── MATERIAL PROVIDED

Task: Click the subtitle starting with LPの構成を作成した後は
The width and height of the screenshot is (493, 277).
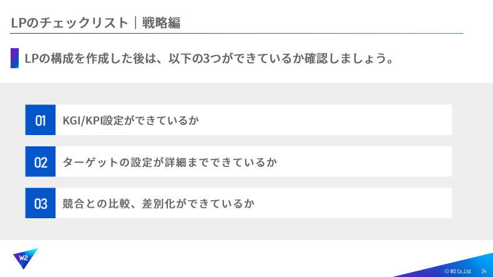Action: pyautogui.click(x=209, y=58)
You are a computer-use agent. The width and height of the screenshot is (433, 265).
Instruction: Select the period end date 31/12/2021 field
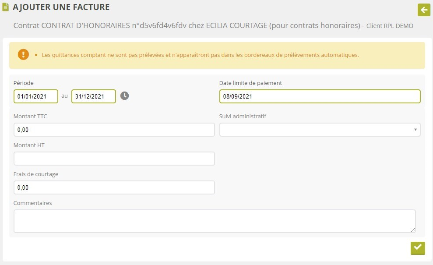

────
── MATERIAL PROVIDED

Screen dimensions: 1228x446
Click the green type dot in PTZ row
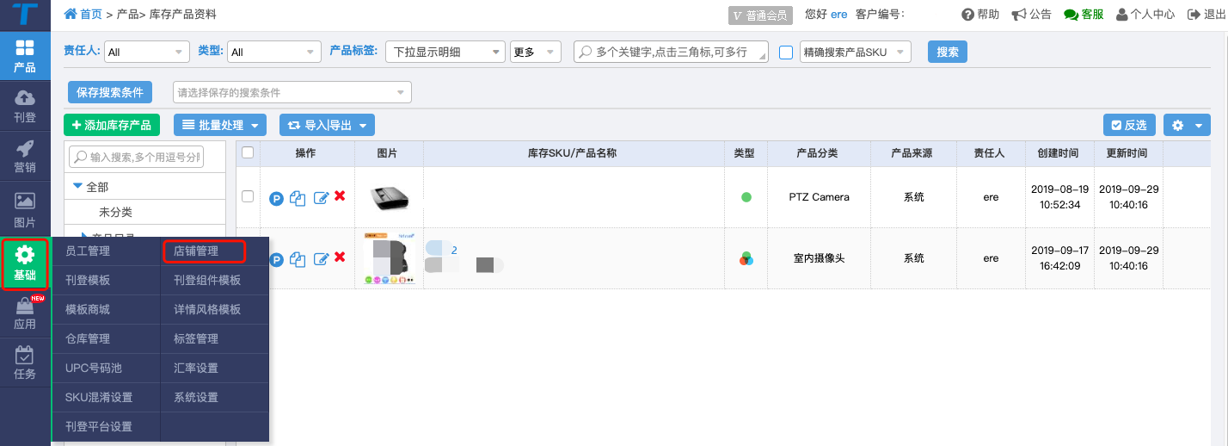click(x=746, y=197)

────
── MATERIAL PROVIDED

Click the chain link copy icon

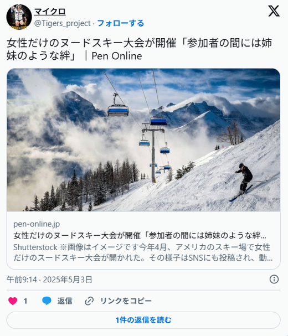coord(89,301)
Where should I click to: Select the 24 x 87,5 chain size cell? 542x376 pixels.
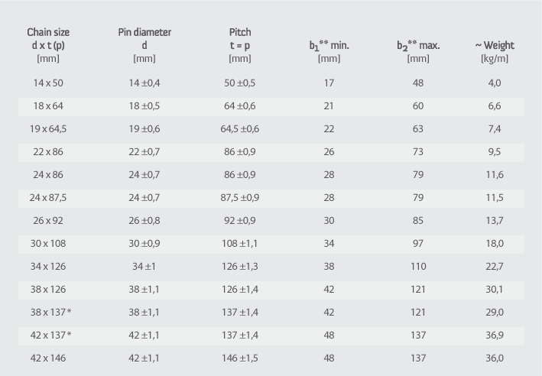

────

▶ **WHAT YOU SHOULD DO**
The exact lines of the material above starting at the one that contains "You are a computer-use" and ending at the one that contains "Instruction: Select the" are what to retype; leave out everything else.

▶ **RESULT OF THIS TASK**
You are a computer-use agent. The width and height of the screenshot is (433, 265).
Instruction: Select the period end date 31/12/2021 field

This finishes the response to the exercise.